Top Ten Reasons You’re Graduating

  1. You paid Stanford $120,000
  2. You’re Kyle Boller and it’s opposite day
  3. You need to go star in a late-60’s movie with Ann Bancroft
  4. Like Stalin, your third five-year plan was wildly successful
  5. Cause you can’t go home and you can’t stay here
  6. The University caved in and dropped all charges against you
  7. They don’t care which Nick Chen gets a diploma
  8. You paint lines on cylinders at a scientific-supply factory
  9. Stuck in the Greek Theatre when the doors close
  10. 4 units x 33 semesters = over the max!

Top Ten Reasons to Donate Your Eggs

  1. Free porn!
  2. Being an egg loaner not lucrative enough
  3. Lower your cholesterol
  4. So you can experience the joy of being a donor
  5. You’re an Olympic runner and they’re weighing you down
  6. Beats being a leg donor
  7. You’re tired of seeing those eggs get wasted every time you masturbate
  8. You’re Asian, 6 foot 3, with a 1780 SAT
  9. Not gonna married anyway. Spinster!
  10. They scratch where you can’t reach

Top Ten Reasons We Won in Iraq

  1. Silly String funny, not lethal
  2. Grandma Bush’s homemade lemonade
  3. Iraq painted fierce looking “X”s on top of all military installations, hoping to scare off U.S. planes
  4. Three words: R. Lee Ermey
  5. Human wall actually made out of easily penetrable human beings
  6. Mustard gas congealed into actual mustard
  7. Iraq only gave 109%
  8. Baghdad University full of obnoxious hippies who didn’t want to go to war
  9. Iraqi troops dream of top-grade American poontang
  10. Iraq always chose rock

Top Ten Pornographic Children’s Books

  1. Goodnight Poon
  2. Frog and Toad, Together in that Way
  3. Cocks in Socks
  4. Pippi Dongstocking
  5. Where the Wild Things are Filmed and Put on the Internet
  6. Bi-curious George
  7. Winnie the Pooh-fetishist
  8. Oh, the Carpets You’ll Mow
  9. Where Waldo’s Dick?
  10. Charlotte’s Wet

Interview With Ronnie

Heuristic Squelch: Well, we at the Heuristic Squelch would first like to thank you for this grand opportunity to interview you, the 40th President of the United States. We understand you have been a little under the weather lately. However, we know many Americans keep you dear in their hearts and think of you daily. I hope that this interview will bring them all a bit closer to the greatest world leader of the 1980’s.

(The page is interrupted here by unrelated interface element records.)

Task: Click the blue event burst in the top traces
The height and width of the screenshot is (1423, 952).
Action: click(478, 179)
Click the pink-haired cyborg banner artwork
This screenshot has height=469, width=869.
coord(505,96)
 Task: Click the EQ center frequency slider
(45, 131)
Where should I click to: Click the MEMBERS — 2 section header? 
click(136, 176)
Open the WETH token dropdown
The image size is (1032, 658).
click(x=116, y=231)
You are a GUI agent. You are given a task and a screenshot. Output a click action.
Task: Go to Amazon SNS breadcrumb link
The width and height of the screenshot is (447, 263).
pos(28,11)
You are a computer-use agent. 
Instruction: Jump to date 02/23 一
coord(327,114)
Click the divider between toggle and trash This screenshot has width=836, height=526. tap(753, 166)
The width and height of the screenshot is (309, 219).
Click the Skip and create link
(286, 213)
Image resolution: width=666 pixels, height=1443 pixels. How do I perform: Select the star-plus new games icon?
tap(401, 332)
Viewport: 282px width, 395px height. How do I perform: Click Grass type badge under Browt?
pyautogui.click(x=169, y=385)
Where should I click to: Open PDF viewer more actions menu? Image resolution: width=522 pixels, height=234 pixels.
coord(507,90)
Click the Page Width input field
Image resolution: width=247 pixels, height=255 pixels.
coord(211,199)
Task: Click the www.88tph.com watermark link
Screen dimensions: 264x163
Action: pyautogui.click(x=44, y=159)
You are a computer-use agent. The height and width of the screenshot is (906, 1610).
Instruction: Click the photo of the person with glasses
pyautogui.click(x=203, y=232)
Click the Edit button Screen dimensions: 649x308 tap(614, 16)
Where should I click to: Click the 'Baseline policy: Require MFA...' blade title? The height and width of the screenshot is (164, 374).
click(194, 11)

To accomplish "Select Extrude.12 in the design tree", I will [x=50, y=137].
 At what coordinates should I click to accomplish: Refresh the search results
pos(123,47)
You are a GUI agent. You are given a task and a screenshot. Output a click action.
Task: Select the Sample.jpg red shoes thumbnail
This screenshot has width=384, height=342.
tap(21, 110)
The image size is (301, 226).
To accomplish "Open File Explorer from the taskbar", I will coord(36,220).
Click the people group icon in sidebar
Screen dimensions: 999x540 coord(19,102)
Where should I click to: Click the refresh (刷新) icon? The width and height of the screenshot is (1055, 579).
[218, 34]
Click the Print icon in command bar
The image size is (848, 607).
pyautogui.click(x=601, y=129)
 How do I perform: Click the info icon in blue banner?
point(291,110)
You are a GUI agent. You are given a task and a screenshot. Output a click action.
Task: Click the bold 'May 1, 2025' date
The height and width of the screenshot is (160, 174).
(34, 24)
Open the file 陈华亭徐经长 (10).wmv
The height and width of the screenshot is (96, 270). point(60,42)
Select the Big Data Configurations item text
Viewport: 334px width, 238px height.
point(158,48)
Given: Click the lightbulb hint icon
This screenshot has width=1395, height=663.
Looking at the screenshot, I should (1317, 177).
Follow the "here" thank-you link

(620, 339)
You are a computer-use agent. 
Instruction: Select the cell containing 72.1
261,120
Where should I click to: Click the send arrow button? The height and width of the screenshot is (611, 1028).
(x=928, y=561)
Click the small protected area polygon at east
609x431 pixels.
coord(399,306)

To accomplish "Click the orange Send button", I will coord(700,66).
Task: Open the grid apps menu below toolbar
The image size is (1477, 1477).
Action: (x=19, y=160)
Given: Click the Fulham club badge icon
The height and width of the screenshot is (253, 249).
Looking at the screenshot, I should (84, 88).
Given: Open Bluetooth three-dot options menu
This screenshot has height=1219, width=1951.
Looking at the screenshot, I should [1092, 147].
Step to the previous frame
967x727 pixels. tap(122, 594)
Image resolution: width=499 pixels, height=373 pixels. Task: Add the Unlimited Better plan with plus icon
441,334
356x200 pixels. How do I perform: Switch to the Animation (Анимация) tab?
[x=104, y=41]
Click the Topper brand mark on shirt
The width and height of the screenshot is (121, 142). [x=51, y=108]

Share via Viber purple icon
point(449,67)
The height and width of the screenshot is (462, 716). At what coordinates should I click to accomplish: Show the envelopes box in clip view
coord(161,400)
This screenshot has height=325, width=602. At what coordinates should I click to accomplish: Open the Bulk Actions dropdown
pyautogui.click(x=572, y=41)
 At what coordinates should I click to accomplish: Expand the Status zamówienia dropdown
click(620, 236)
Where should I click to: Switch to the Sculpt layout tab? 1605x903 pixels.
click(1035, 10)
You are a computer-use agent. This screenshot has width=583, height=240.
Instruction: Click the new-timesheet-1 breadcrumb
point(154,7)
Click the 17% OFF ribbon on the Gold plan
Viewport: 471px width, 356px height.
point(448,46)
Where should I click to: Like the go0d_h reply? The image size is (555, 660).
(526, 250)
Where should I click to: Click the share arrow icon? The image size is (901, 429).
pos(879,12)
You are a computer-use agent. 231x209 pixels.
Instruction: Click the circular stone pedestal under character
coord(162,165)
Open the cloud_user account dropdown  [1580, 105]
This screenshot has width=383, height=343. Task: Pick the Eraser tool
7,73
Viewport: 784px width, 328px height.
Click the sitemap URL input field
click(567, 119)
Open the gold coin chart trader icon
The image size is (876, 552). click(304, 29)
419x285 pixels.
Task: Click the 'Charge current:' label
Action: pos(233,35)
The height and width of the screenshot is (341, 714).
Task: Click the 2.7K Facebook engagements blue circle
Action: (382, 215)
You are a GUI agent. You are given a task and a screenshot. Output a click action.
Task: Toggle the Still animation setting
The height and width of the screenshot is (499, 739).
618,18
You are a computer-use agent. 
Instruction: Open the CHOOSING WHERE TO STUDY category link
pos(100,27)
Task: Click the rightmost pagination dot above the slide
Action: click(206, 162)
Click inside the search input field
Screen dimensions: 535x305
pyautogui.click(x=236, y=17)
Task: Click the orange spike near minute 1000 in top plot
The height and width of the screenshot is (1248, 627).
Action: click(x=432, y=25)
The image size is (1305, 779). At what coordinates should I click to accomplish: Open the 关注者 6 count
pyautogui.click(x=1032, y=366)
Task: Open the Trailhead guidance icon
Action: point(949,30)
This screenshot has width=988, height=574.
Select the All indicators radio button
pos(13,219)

Ronald Reagan: [dropping Raggedy Ann doll] Mush mush!!! MUSH potato!

HS: Hmmm. So, let’s get started. You once said you “learned in Washington, that that’s the only place where sound travels faster than light.” [laughs] Well, that’s a pretty witty thing to say, and we’re impressed the former President of the United States is up to date with his laws of physics. Do you still feel politicians need to be extra critical about what they say? Or is the speed of light now a little faster than when you remember? If you catch my drift.

RR: Pretty boy in my room. It’s a pretty boy in my room. Come play pretty boy. [holds out carrot]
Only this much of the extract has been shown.